She Got The EGOT! Viola Davis Has Now Won Emmy, Grammy, Oscar, And Tony Awards
Viola Davis has officially joined the EGOT club!
At the 2023 Grammy Awards on Sunday, February 5, Davis won in the category of Best Audio Book, Narration, and Storytelling Recording for her memoir "Finding Me." This means she has now won an Emmy, a Grammy, an Oscar, and two Tony awards — making her one of the few actresses to receive honors in all four major awards. In total, she is only the 18th person ever to earn the EGOT status.

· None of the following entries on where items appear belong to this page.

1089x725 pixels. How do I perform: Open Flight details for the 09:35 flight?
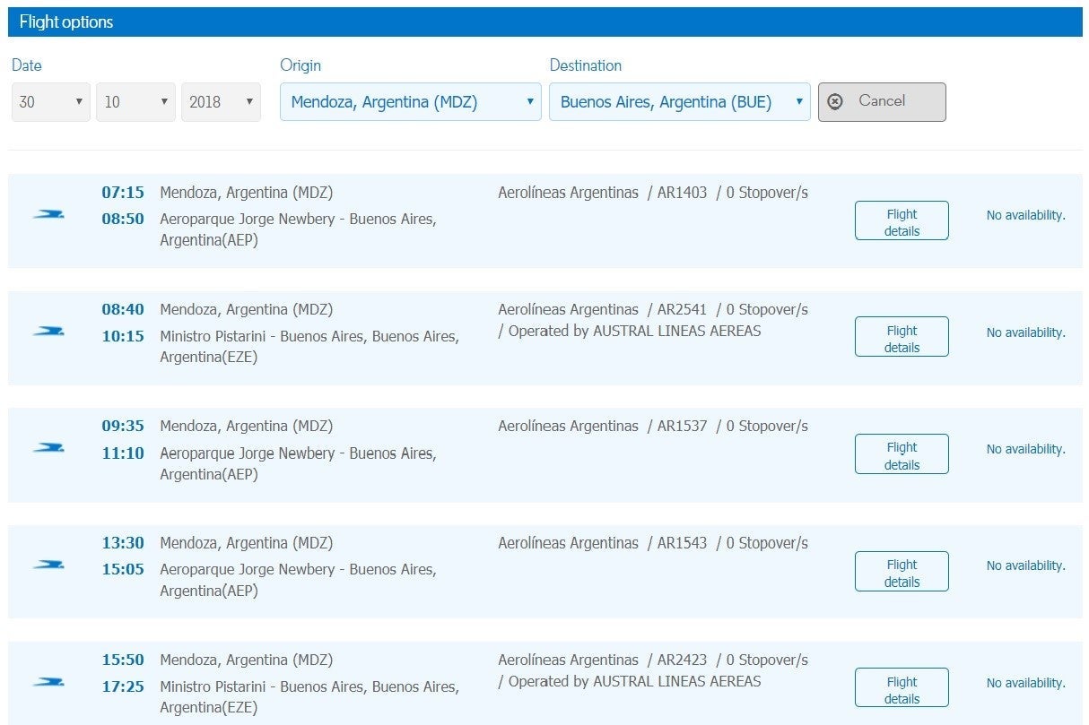point(901,454)
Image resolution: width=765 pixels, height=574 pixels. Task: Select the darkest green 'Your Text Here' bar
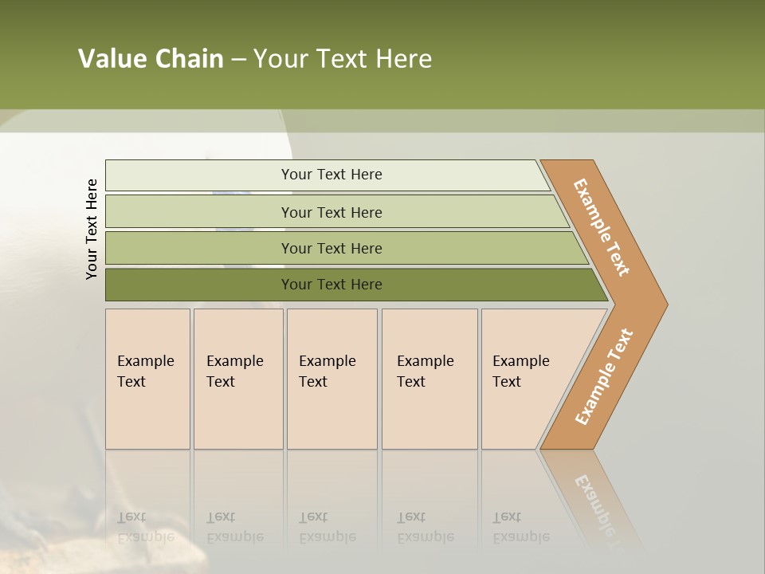click(331, 285)
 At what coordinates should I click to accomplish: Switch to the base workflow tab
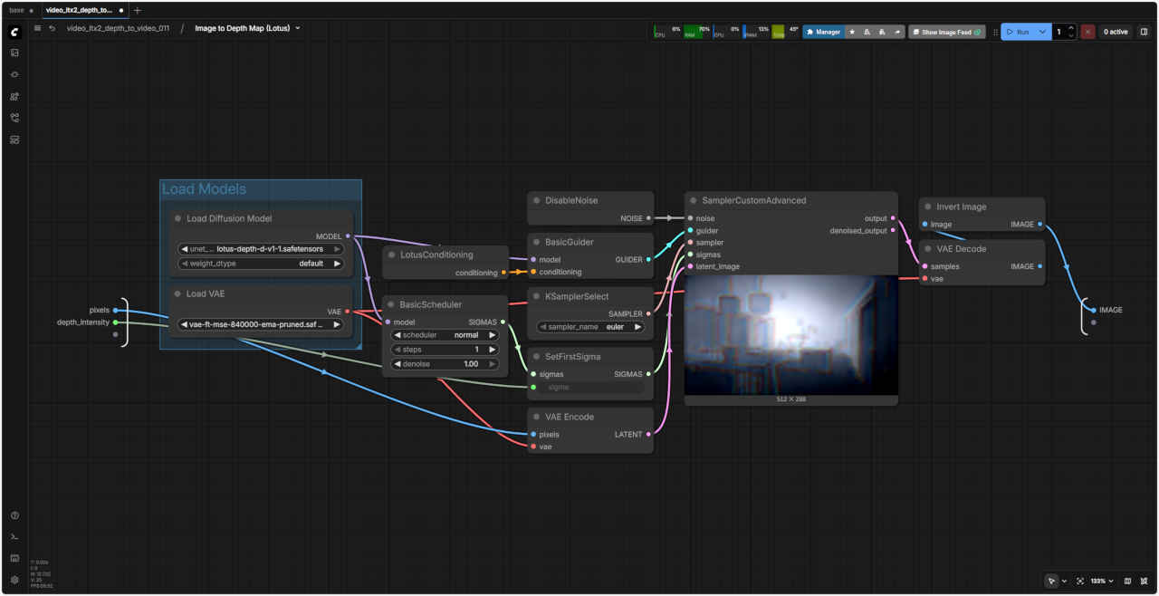[17, 10]
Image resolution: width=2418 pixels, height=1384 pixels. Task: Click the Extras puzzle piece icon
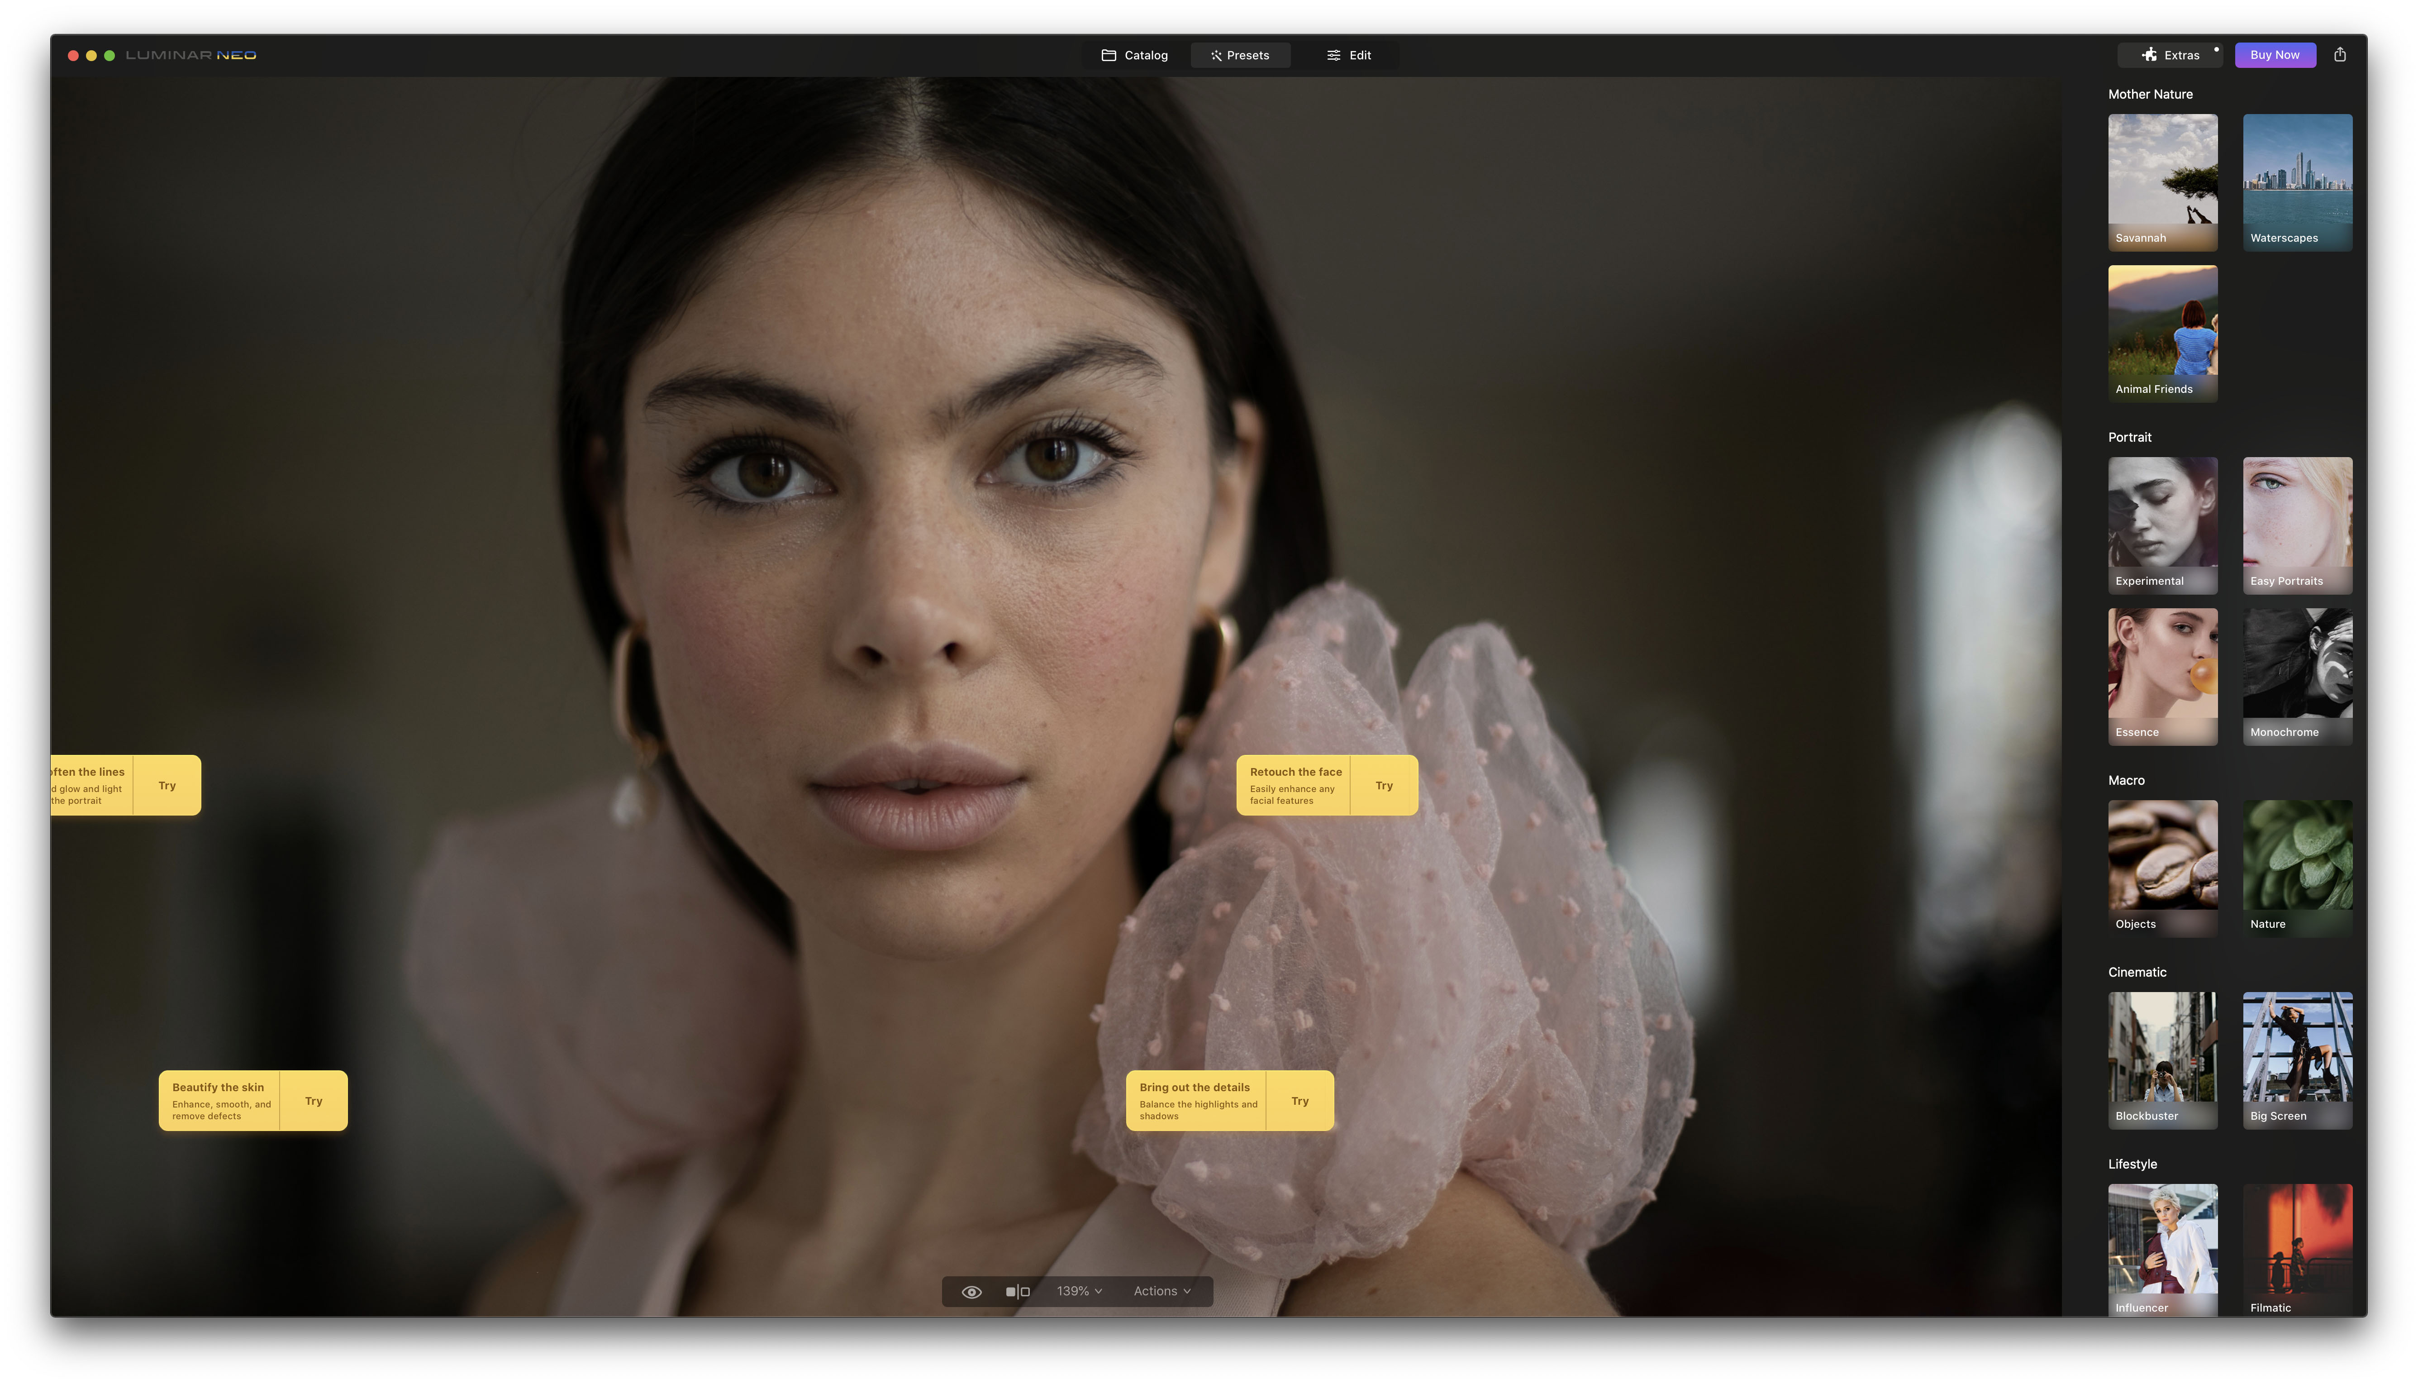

Davis has tackled many meaty roles over the years. Most recently, she starred in the critically-acclaimed historical drama "The Woman King" as General Nanisca, delivering a performance that received near-universal praise. Her mainstream breakout role was as the troubled mother Mrs. Miller in "Doubt." She turned heads again just a few years later as Aibileen Clark in the Academy Award-winning film "The Help," and then became a household name thanks to her Emmy-winning performance as lawyer Annalise Keating in the drama series "How to Get Away with Murder." Although Davis has had a lengthy career in television, appearing in many recurring roles over the last three decades, her stint as Annalise Keating was particularly unforgettable.
A queen on the screen and in the books
Before her film and television success, Davis made a name for herself in the theater. After her first nomination in 1996 for "Seven Guitars," Davis won a Tony for her performance in the 2001 play "King Hedley II," in which she played Tonya, the wife of the titular ex-con. She would win a second Tony within the decade: scoring Best Leading Actress in a Play for "Fences" in 2010. All three plays were written by August Wilson.
"Fences" would prove her most important role to date: after being nominated twice and losing, Davis finally won an Oscar for reprisal her role in the "Fences" film adaptation in 2016. Just a few years later, she was nominated again for starring in "Ma Rainey's Black Bottom" — another Wilson adaptation. She has received four Oscar nominations total, being the first Black woman to do so.
In a January interview, Davis said "The Grammy nomination and how the book has done have been truly a gift that I didn't expect," adding,
"I feel this way, even though it's probably a very dramatic statement on my part: I think that everybody wants their life to mean something. I believe in the Cherokee birth blessing, which is 'May you live long enough to know why you were born.' I do believe that you literally wanna blow a hole through this world in whatever way you can."